Closed BadMagic100 closed 11 months ago
Regarding the use of the oneOf
to require exactly one set of properties to be specified, how would you expect that to be rendered in Rust? I've seen some cases like this before and was thinking about something like this:
struct TypeWithXorProperties {
some_prop: String,
one_or_the_other: OneOrTheOther,
}
enum OneOrTheOther {
One(String),
TheOther(u32),
}
What do you think?
Regard the latter case:
"ReferenceDef": {
"type": "object",
"oneOf": [
{ "$ref": "#/definitions/GitReference" },
{ "$ref": "#/definitions/ModlinksReference" },
{ "$ref": "#/definitions/LinkReference" }
],
"properties": {
"alternateInstallName": {
"type": "string"
},
"fileType": {
"type": "string",
"enum": ["zip", "dll"]
}
}
},
I could imagine modeling that as something like this:
#[serde(untagged)]
enum ReferenceDef {
GitReferenceLink {
#[serde(flatten)]
inner: GitReferenceLink,
alternate_install_name: String,
file_type: ReferenceDefFileType, // enum { Zip, Dll }
},
..
}
That is: each variant would include the original type flattened along with the ancillary data. Alternatively we could do something like this:
enum ReferenceDefInner {
GitReferenceLink(GitReferenceLink),
..
● ● ● ● ●
• [WHAT IS REQUIRED]
Reproduce verbatim the stretch of the discussion on rendering oneOf in Rust from "Closed BadMagic100 closed" through "do you think?".
● ● ● ● ●
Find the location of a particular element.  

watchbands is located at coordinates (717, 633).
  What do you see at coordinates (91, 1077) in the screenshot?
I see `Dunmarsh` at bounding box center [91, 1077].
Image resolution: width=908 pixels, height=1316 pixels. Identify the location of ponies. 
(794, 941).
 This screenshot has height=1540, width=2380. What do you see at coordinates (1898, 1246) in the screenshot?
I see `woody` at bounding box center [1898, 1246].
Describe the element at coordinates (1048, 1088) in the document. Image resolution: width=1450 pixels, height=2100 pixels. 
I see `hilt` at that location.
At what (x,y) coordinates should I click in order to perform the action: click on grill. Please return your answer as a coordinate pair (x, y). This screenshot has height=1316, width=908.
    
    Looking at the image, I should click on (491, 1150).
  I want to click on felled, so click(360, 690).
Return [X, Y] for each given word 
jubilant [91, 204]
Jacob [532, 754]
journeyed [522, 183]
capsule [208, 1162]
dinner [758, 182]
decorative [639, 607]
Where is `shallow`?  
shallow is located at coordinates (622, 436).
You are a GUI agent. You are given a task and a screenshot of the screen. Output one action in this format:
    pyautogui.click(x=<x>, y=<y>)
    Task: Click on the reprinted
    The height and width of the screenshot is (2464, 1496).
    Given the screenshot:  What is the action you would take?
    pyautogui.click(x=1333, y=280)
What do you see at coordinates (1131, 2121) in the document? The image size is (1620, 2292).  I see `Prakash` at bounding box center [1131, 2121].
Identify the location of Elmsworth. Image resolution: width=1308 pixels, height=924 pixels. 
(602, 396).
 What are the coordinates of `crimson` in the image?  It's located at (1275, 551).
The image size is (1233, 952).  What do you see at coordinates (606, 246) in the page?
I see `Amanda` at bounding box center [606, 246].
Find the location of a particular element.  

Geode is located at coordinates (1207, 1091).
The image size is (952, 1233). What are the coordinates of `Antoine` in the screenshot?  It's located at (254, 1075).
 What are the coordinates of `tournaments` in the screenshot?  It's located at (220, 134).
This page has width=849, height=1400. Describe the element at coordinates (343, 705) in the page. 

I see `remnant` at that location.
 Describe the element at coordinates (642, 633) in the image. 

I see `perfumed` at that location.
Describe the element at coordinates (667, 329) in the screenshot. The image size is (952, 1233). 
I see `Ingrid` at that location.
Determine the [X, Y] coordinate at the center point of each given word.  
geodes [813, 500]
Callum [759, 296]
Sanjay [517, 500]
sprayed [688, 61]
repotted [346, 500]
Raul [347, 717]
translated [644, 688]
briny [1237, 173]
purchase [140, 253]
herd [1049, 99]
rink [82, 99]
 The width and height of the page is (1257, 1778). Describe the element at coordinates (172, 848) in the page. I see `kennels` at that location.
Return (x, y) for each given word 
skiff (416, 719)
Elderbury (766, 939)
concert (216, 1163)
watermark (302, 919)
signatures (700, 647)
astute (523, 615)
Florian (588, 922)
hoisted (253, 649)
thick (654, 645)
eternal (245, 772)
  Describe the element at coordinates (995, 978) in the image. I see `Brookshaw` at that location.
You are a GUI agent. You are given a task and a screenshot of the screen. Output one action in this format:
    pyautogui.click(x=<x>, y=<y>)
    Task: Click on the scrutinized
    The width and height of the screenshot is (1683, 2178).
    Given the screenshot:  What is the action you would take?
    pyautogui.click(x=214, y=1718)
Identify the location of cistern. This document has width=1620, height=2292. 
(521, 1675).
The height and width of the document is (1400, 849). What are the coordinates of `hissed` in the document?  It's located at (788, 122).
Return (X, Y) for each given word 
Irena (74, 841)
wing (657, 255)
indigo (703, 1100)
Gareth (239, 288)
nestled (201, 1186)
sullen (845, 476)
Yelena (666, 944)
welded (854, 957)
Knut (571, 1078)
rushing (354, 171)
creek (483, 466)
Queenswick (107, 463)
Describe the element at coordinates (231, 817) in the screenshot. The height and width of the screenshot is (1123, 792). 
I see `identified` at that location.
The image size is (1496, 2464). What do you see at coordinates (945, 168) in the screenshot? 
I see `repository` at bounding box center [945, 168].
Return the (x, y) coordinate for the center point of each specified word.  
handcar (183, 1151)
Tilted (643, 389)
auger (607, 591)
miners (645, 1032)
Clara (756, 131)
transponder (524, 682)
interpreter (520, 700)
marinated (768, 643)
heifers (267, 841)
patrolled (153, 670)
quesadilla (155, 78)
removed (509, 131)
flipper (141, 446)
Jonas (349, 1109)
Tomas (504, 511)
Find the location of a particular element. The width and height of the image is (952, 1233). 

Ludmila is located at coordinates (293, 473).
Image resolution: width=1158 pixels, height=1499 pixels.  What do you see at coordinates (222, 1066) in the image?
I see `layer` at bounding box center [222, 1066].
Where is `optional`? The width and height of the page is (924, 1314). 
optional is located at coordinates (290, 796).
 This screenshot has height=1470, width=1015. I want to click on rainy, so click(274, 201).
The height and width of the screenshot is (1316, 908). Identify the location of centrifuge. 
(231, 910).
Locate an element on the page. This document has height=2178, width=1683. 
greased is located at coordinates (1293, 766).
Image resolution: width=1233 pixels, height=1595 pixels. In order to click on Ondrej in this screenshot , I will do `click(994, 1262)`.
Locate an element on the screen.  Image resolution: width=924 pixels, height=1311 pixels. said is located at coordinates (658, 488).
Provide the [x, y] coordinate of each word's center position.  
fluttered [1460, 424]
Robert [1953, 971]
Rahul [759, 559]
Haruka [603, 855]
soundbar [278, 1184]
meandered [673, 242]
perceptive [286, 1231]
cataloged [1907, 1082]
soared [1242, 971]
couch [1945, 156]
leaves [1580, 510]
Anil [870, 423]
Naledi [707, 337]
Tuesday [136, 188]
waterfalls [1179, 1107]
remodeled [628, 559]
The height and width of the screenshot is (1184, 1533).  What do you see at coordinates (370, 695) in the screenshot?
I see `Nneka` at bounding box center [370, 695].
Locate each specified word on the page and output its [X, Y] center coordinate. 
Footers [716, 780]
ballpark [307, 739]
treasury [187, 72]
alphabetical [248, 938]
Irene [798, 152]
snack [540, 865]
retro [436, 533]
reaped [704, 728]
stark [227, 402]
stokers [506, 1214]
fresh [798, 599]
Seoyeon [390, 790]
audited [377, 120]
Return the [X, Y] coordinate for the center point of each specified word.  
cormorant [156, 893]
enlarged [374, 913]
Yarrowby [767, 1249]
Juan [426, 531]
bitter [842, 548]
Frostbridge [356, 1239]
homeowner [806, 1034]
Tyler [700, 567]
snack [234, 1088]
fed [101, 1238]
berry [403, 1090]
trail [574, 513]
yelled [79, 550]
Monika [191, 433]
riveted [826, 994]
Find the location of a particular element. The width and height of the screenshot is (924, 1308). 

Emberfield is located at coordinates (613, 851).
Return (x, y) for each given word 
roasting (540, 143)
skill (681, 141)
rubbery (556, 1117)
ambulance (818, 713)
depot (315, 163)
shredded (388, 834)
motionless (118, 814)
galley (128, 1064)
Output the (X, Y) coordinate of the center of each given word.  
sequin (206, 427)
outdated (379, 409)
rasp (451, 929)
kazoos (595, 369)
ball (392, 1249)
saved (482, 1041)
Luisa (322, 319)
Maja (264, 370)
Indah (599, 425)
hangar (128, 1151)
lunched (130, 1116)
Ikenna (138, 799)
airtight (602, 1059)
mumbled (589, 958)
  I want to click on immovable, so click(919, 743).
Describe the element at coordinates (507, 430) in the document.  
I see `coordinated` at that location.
● ● ● ● ●
• [SOLUTION TO THE EXERCISE]
Closed BadMagic100 closed 11 months ago
Regarding the use of the oneOf
to require exactly one set of properties to be specified, how would you expect that to be rendered in Rust? I've seen some cases like this before and was thinking about something like this:
struct TypeWithXorProperties {
some_prop: String,
one_or_the_other: OneOrTheOther,
}
enum OneOrTheOther {
One(String),
TheOther(u32),
}
What do you think?